GEORGETOWN — The Indian River Education Association is on board with the school district’s board of education in opposition to controversial transgender anti-discrimination regulations proposed by the state that have been sent back to the drawing board.

IREA President J.R. Emanuele

IREA president J.R. Emanuele made that perfectly clear at IRSD’s Dec. 18 school board meeting.

At its Nov. 27 meeting, the Indian River School District board of education officially opposed the proposal, which would allow Delaware public school students to self-identify their gender or race without parental input, notification or consent.

In late November, the Delaware State Education Association’s executive board voted to support Regulation 225.

“The local IREA did not support that. We were outvoted. That’s the way it goes,” said Mr.
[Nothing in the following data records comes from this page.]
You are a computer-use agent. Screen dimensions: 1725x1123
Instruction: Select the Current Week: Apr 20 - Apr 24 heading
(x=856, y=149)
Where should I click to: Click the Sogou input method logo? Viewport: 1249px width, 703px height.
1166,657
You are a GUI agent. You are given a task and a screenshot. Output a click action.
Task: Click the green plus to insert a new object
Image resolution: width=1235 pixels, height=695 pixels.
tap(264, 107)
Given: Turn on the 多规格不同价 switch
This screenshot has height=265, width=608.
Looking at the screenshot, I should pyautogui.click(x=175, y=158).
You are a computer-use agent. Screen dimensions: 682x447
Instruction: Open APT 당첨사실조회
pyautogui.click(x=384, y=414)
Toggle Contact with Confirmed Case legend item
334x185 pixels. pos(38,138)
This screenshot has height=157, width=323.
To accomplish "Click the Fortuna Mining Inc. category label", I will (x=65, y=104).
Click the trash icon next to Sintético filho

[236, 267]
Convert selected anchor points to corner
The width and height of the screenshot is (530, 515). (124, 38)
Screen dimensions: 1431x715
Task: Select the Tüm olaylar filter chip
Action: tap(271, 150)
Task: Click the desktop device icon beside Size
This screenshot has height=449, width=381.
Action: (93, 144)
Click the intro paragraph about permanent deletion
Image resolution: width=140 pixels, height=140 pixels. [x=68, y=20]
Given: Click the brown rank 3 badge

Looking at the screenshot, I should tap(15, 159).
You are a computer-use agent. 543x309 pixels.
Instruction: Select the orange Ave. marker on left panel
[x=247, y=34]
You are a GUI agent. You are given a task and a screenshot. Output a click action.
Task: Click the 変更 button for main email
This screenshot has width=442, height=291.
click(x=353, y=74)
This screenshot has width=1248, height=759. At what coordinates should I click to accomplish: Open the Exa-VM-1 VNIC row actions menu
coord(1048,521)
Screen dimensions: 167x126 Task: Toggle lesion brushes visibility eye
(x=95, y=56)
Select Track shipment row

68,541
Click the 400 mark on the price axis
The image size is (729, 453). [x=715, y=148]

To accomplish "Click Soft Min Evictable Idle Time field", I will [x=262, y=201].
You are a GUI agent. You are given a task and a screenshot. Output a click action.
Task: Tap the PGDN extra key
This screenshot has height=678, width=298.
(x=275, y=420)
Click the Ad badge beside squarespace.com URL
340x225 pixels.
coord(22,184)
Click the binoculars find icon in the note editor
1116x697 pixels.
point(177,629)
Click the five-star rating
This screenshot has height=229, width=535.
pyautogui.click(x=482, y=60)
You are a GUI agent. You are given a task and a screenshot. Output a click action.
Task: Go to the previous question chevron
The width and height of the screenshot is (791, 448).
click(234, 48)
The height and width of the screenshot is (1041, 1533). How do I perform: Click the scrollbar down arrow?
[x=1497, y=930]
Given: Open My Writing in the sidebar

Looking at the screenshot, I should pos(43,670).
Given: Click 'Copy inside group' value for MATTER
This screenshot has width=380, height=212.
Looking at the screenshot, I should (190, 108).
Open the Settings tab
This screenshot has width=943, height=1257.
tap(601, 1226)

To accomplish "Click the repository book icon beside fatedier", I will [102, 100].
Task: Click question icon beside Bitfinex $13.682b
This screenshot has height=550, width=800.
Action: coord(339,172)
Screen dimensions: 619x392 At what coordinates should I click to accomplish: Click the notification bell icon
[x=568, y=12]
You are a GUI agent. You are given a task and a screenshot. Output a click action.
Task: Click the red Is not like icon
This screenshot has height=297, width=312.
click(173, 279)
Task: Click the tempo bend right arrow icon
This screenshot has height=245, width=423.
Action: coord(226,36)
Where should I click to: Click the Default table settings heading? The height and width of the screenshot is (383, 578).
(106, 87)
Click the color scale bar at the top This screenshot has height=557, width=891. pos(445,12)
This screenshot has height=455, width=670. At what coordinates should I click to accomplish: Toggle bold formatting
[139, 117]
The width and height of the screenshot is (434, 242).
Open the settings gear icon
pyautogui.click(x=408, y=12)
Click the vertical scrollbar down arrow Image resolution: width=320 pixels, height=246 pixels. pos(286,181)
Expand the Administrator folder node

Emanuele. “We went to a presidents’ meeting this past week and we made it very well known where we stood on it, so much so that the DSEA is now in the process of developing new procedures for the whole state when these types of potentially controversial issues arise.”

IREA is part of the approximate 13,000-member DSEA.

The proposed regulations, initiated by Gov. John Carney over the summer through the Delaware Department of Education, would give students the opportunity to participate on the sports team consistent with their gender identity and select a “preferred name” that school officials would be obligated to use in their daily interactions.

Indian River’s board of education at its Nov. 27 meeting joined an opposing movement that includes more than a dozen state legislators — including House of Representatives members from Sussex County — the Delaware Family Policy Council and scores of parents, whose primary fears are the regulations will strip away parental rights.

The state Department of Education received more than 11,000 comments in a public commentary period that ended on Dec. 4.

In response to that commentary, DOE Secretary Dr. Susan Bunting called for “careful review” of the comments. Sec. Bunting asked DOE’s Development Team to reconvene in January to carefully review the comments and make recommendations for possible changes to the regulation.

If substantive changes are made, the regulation will be published in the Register of Regulations again with another 30-day public comment period before any decision on a final regulation is made.

DSEA’s support was granted by its 27-member executive board on Nov. 29, according to DSEA president Mike Matthews.

“There was good feedback on both sides of Regulation 225 — for and against. Based on the comments and debate, the board voted (Nov. 29) to support Regulation 225. There were votes for the motion, votes against the motion, and votes to abstain,” said Mr. Matthews.

“There are representatives from each county. We have four down here. So, we don’t specifically have a say on the executive board,” said Mr. Emanuele. “We (IREA) specifically did not vote to support that. It was an item that our board was against and we knew that. When that (DSEA vote) came out I just didn’t want them (IRSD school board) to think that we were (in support). We are getting lumped in because we are part of that (DSEA). But we did not have a vote in that.”

IREA’s current membership is around 800. It includes teachers, paraprofessionals, nurses, custodians and secretaries. Opposition surfaced after the DSEA executive board vote.

“Afterwards, absolutely. Let’s put it this way; they (DSEA) are researching new procedures for when these controversial issues come up,” said Mr. Emanuele. “There was a lot of input afterwards.”

Mr. Emanuele is hopeful there will be more communication and input following DOE’s Development Team’s review and recommended changes in Regulation 225.

“What that does, with the DSEA, there is basically going to be a re-vote if they make changes to it,” said Mr. Emanuele. “And there will be procedures hopefully in place where there is going to be a lot more input before the executive board makes a vote on that.”